Exercise instructions: Retype every line of the listing below word for word, leaving out the pictures.

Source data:
:::

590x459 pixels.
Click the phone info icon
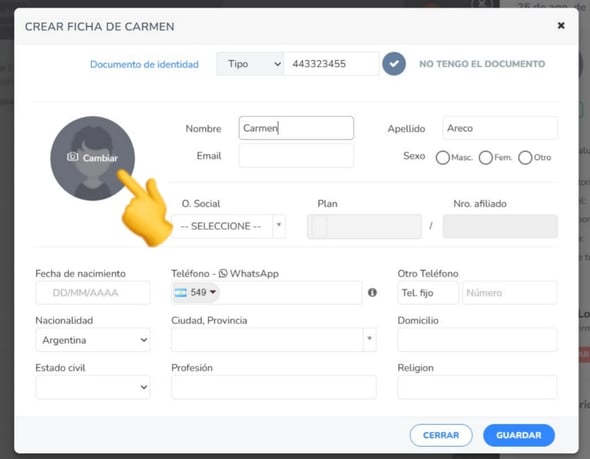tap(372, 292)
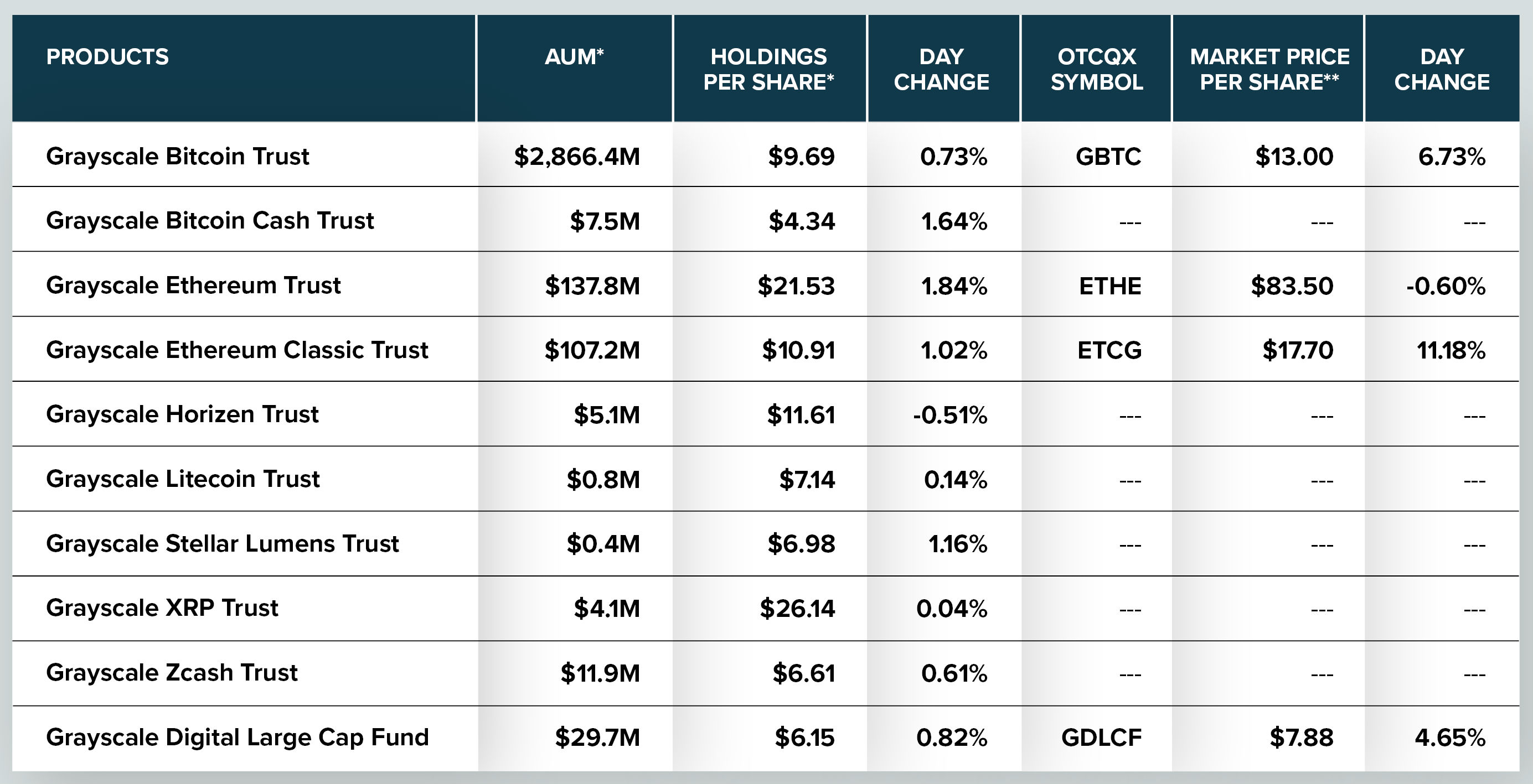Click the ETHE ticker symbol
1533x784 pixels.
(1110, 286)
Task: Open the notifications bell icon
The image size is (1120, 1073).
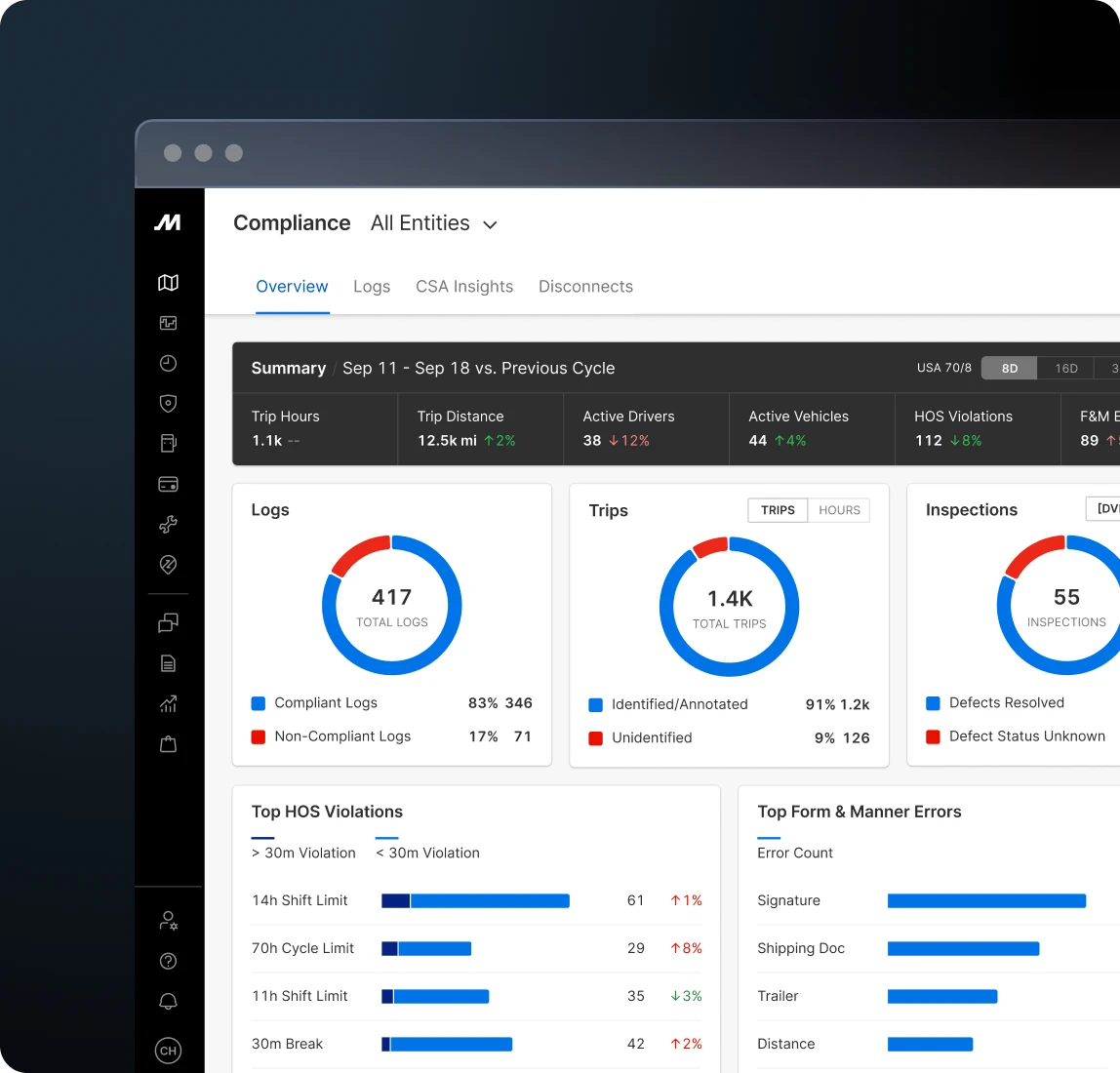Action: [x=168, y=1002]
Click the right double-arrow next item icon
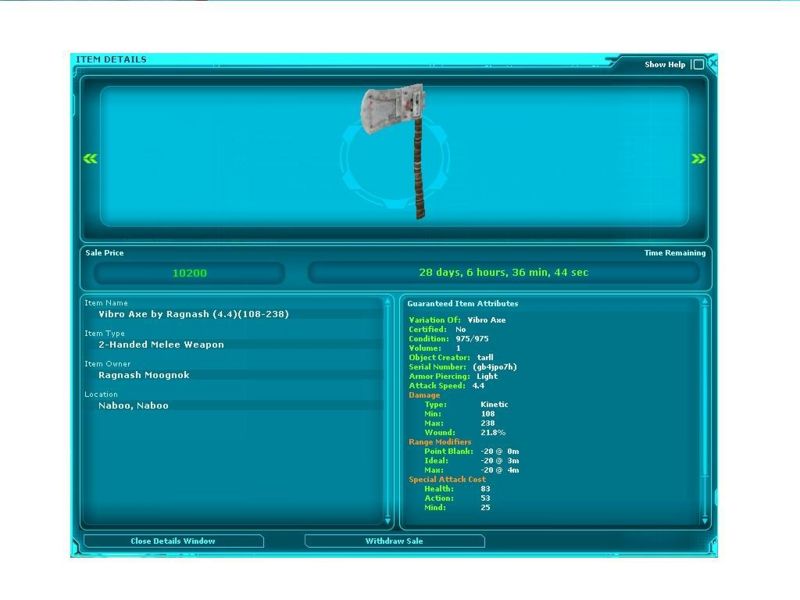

:::

Exercise result:
590x459 pixels.
Click the phone info icon
tap(372, 292)
Click the ETHE ticker symbol
1533x784 pixels.
(1110, 286)
Task: Open the notifications bell icon
The image size is (1120, 1073).
Action: [x=168, y=1002]
Click the right double-arrow next item icon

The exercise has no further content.